After removing the mainboard, there's a LOT of rework and flux residue around the CD-ROM controller (and rear of the board as well). I'm going to clean this all up, try again, and if it still fails, reflow solder. It sounds like it wants to work, but with Unirom thinking the disc is unreadable or the drive is locked, yet the actual boot ROM can at least get somewhere before locking up, there's got to be something lose somewhere, or maybe the residue itself has become semi conductive. I'll report back later.
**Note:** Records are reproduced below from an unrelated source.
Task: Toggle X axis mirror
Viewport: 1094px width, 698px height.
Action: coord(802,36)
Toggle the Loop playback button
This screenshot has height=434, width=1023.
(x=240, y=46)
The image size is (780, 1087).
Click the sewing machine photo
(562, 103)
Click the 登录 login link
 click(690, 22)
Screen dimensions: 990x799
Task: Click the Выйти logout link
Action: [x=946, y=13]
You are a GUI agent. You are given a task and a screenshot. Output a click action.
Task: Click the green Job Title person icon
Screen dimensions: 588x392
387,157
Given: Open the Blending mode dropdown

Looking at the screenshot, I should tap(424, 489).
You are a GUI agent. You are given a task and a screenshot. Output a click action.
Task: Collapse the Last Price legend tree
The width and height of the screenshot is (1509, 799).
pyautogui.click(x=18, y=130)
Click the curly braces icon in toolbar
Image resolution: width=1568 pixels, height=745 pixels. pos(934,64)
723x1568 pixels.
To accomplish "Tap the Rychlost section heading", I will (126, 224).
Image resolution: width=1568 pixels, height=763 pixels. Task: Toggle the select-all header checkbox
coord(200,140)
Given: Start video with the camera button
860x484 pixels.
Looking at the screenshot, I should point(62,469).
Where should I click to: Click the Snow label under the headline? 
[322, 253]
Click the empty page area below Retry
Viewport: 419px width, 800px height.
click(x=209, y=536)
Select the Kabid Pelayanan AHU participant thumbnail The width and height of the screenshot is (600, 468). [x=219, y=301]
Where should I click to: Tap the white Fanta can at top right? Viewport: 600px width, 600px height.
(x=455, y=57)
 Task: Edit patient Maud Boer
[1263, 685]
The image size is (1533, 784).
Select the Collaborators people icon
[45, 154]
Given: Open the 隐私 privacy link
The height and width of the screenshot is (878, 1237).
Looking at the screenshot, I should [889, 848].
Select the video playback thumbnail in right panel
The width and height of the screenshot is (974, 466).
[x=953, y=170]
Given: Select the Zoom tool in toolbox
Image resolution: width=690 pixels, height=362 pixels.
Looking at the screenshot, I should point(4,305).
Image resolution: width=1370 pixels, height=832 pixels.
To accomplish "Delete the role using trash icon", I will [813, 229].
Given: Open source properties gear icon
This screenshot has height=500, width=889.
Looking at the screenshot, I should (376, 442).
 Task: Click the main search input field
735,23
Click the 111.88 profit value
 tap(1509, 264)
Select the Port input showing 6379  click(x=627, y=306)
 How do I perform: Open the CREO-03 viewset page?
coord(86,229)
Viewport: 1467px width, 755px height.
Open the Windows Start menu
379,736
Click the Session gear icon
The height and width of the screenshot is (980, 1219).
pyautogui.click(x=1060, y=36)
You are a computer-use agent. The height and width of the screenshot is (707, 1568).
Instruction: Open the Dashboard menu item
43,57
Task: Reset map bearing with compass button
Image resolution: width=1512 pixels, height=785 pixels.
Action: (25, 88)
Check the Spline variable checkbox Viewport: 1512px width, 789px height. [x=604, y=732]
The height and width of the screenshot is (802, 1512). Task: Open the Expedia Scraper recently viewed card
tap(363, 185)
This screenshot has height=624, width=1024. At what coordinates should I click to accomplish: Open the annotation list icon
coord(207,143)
Basically, if it involves the CD-ROM drive, something weird is happening when it's data or involving reading the licensea.dat, but NOT with CDDA (which is strange but I guess could make sense partially).

UPDATE: Cleaning and reflowing the area did not change anything. I'm a bit blown by this, it clearly can see CD's just fine, but Unirom can't read any contents of any CD no matter what laser I have in stock is used (and the eye pattern on my scope looks great!). However, borrowing a PSIO proves the console CAN boot and run games.

I guess the CD-ROM controller is just shot somehow, I don't know where to go from here or if there's any test points I can go with.

EDIT: Nevermind, I guess the CD-ROM controllers are just failing then. viewtopic.php?t=846

Found that thread here just last year with an identical fault. Great and wonderful. I bought something with a part I cannot replace.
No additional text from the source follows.